Nadine Dorries

Why I should never look at Twitter

[Getty Images] 
issue 19 February 2022

Foreign trips can offer a sense of perspective. Heading to Saudi Arabia, I prepare for my first stint of diplomacy. While most of the world has been fixated on Ukraine, a different subject has dominated the news in Britain for the past few weeks. I wonder how, if asked, I’d explain to a Saudi minister the British media’s interest in whether an open packet of crisps and a length of mauve tinsel constitutes a party.

My first problem is more practical: what clothes does a feminist pack when visiting Saudi Arabia? Ministerial briefing packs are not terribly helpful on this point. As a mother of three adult daughters, I’m not exactly a shrinking violet when it comes to defending women’s rights, and I’m not sure what to expect from the trip. I seek advice. ‘It’s a desert, it’s hot,’ well-seasoned travellers tell me. I am aware of this, but what do I actually wear? More terrifyingly, I’m facing down a back-to-back programme of long days discussing tourism, entertainment and culture. As someone who has been eligible for a bus pass for almost five years, I’m not sure I’ll survive.

It’s about 8 p.m. when we arrive. Very sensibly, I wore comfies for the long flight. The ambassador is meeting us, but it’s all very relaxed, I’m assured. Just a light supper and straight to bed. Our arrival doesn’t go quite to plan, though, as in the airport I round a corner and am greeted by a flank of photographers, before being ushered into my first (and completely unexpected) formal engagement with a Saudi ministry team, who address me as ‘Your Excellency’. As I sip my green Arabic coffee with cardamom, in rose oil-scented surroundings, sat on a chair which could easily be mistaken for a throne, I realise that I am wearing a cardi and that all the men are far better dressed than me.

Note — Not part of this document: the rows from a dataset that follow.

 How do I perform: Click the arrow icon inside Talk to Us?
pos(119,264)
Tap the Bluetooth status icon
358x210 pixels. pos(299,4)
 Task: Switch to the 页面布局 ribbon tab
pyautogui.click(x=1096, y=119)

Pretty soon, I find my preconceptions of Saudi Arabia are outdated. This place is changing. Four years ago, female drivers were outlawed. Now the streets are full of them. The first female soldiers have started to graduate from the Saudi military academy, women judges are being trained and equal pay laws have been passed. I’ve seen women dancing on a stage in tight leather in the middle of a new restaurant complex and running in their footie kits out of a stadium tunnel onto a pitch. Until recently tourists were not allowed into Saudi Arabia — that’s changed, too. I was shown around the inaugural Diriyah Contemporary Art Biennale, a project that would have been unthinkable a few years ago, and the site for a new outdoor opera house. Some Saudi artists are talking about an ‘escape from the Dark Ages’ and the events at that biennale showed the level of ambition. I suspect that biases will ease and Saudi Arabia will become an oasis for tourists — particularly the ancient sites of AlUla. It is, perhaps, the most rapidly changing country in the world.

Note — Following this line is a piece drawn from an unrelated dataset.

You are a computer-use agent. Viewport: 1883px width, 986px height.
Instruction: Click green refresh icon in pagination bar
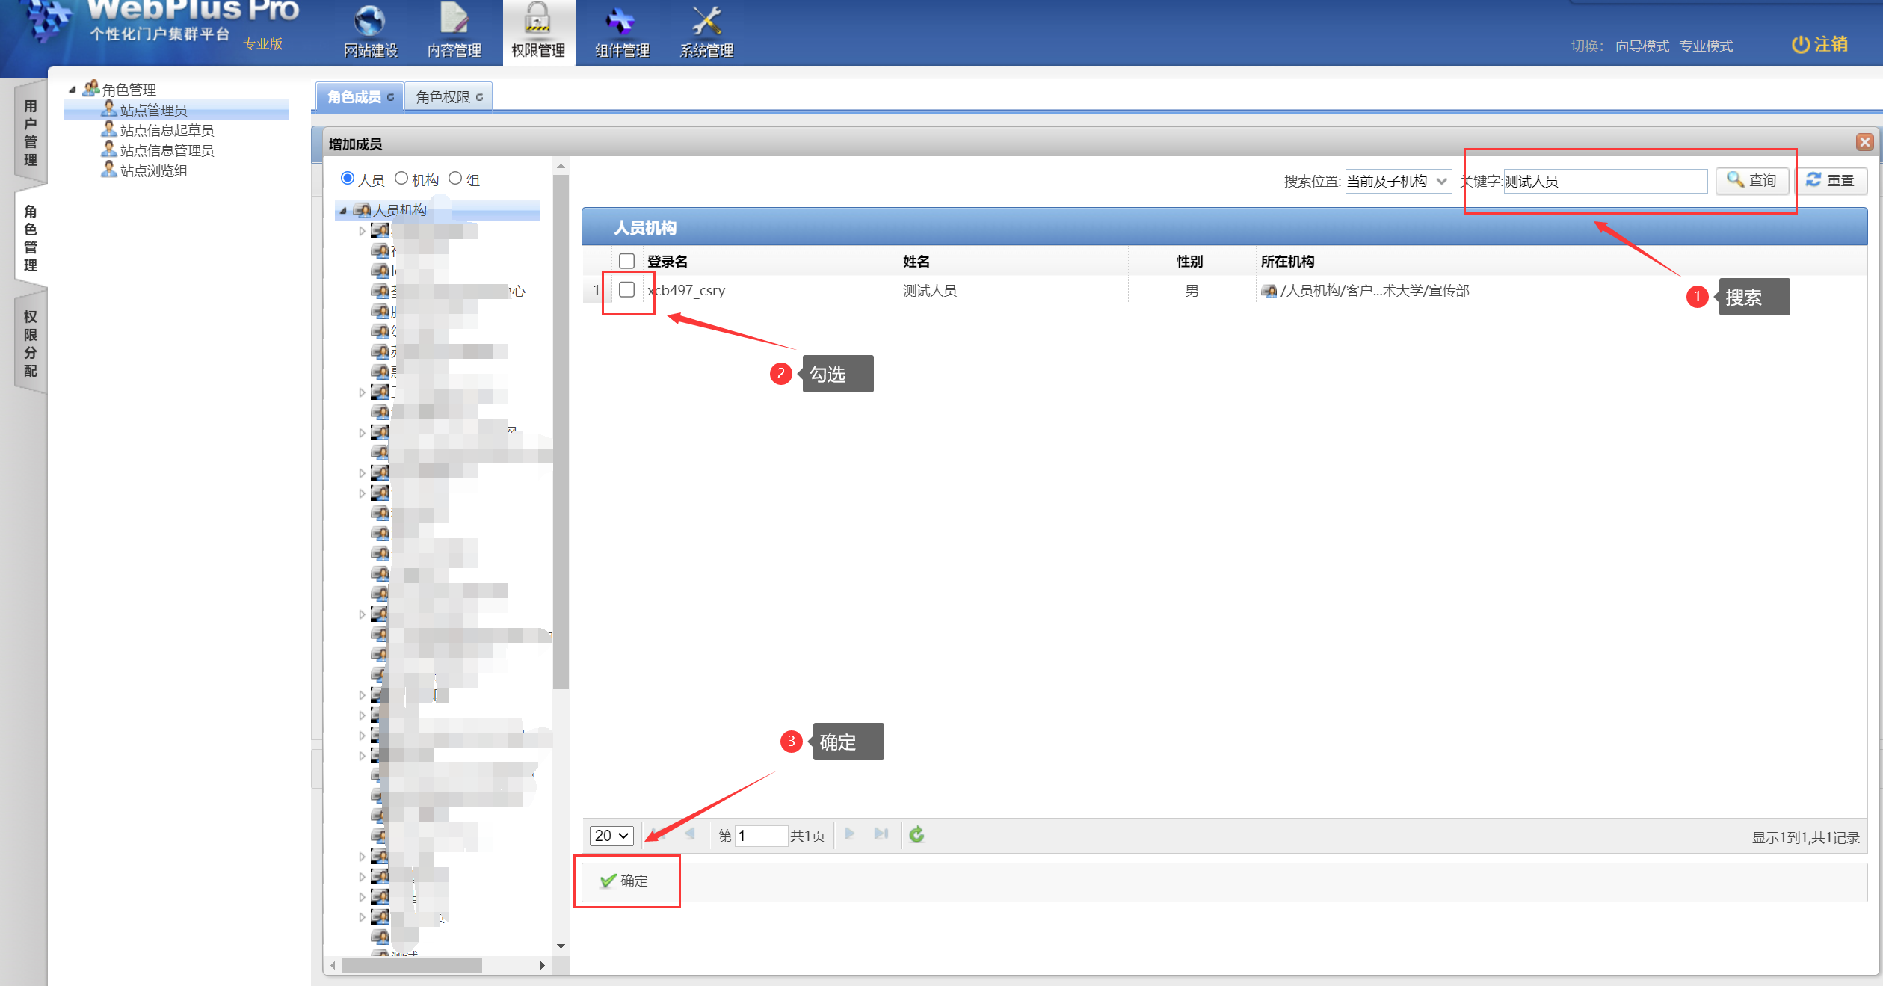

At the UK ambassador’s residence, I catch up with messages from friends about what people are saying as I defend the Prime Minister. ‘You are the target of an organised campaign on Twitter and Instagram. Don’t look. You support the PM, they want to undermine and discredit you. It’s just the mob trying to prise another woman out of her job.’ I, of course, look — and really wished I hadn’t. The next message is to tell me that someone has connected with my 87-year-old mother online, impersonated me and engaged her in conversation. I hope whoever it was enjoyed all the photographs of the knitted baby matinee coats and crocheted pram blankets.

I agree to an interview with an American news channel. ‘No one at home will see it,’ I’m told. ‘It’s CNN.’ On air, I’m asked if anything would make me withdraw my support for the Prime Minister. But it is my job to support the PM. I think for a second. ‘Well, I suppose if he went out and kicked a dog,’ I reply, honestly. Anticipating the response, my special adviser contacts No. 10. As this will definitely be raised by lobby journalists, Downing Street will need a line. Later that day, my phone is flashing. ‘Don’t look at Twitter.’ This time, I don’t.

As I wait for my flight home, wrapped from top to toe in a traditional Bedouin farwa, a long warm cloak for protection from the freezing desert nights, I learn that another woman, Cressida Dick, has been forced out of her job, and I am filled with sadness. Alicia Keys is flying in to give a concert in AlUla’s new concert stadium just as it begins to snow in Saudi Arabia. I hope she’s packed her thermals.